Lay out the rows as a numbered list, omitting blank lines. Leave the pictures out of the answer.

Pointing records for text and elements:
- - - -

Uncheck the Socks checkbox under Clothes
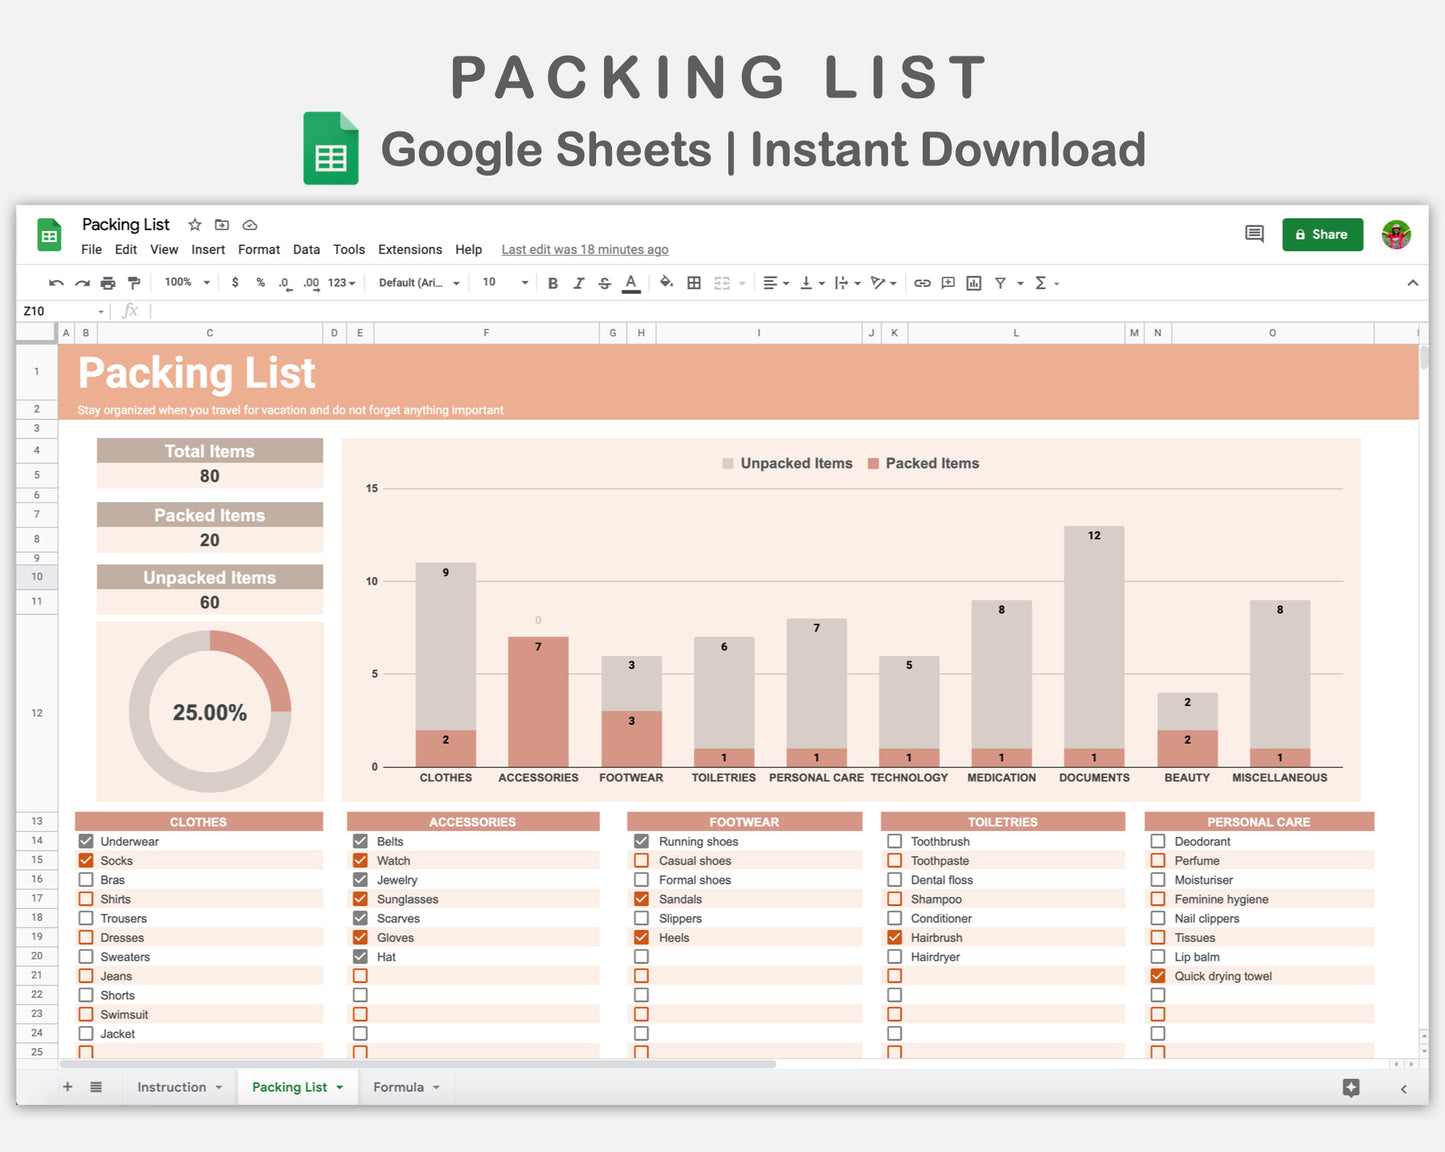 click(x=86, y=860)
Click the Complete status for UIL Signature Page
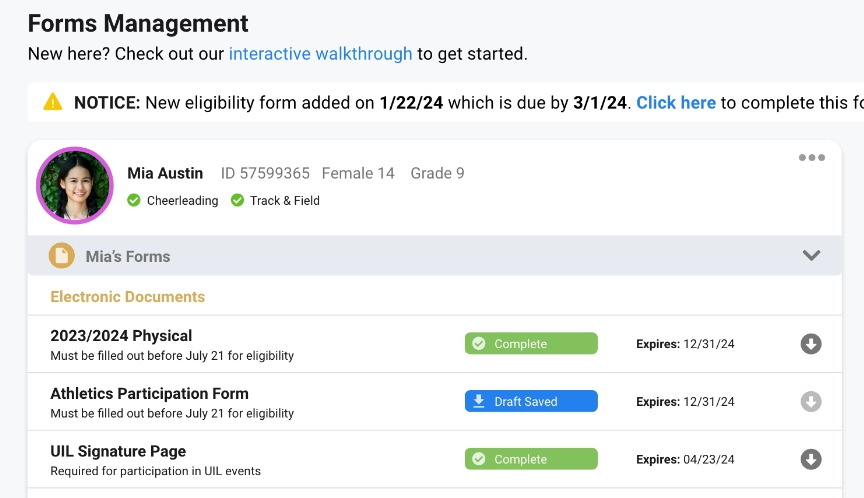 [x=531, y=460]
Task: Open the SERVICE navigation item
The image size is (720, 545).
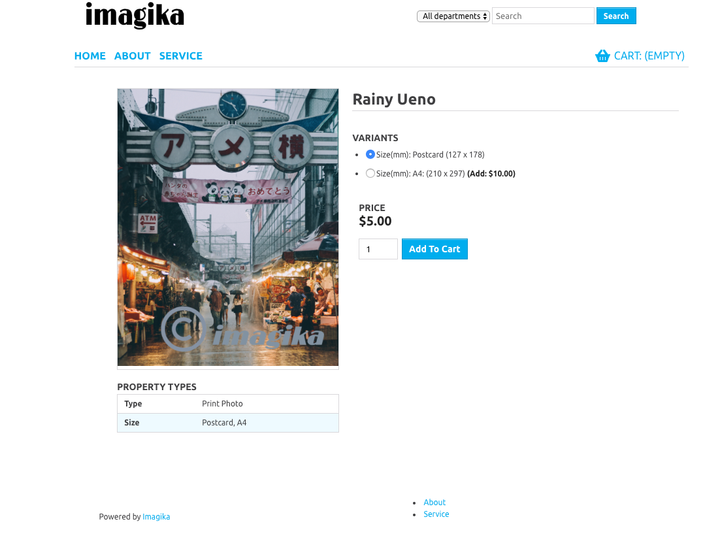Action: [x=181, y=56]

- - - -

— Answer for the task —
1. Uncheck the Socks checkbox under Clothes
2.  click(x=86, y=860)
3. Click the Complete status for UIL Signature Page
4.  [x=531, y=460]
5. Task: Open the SERVICE navigation item
6. The image size is (720, 545).
7. Action: [x=181, y=56]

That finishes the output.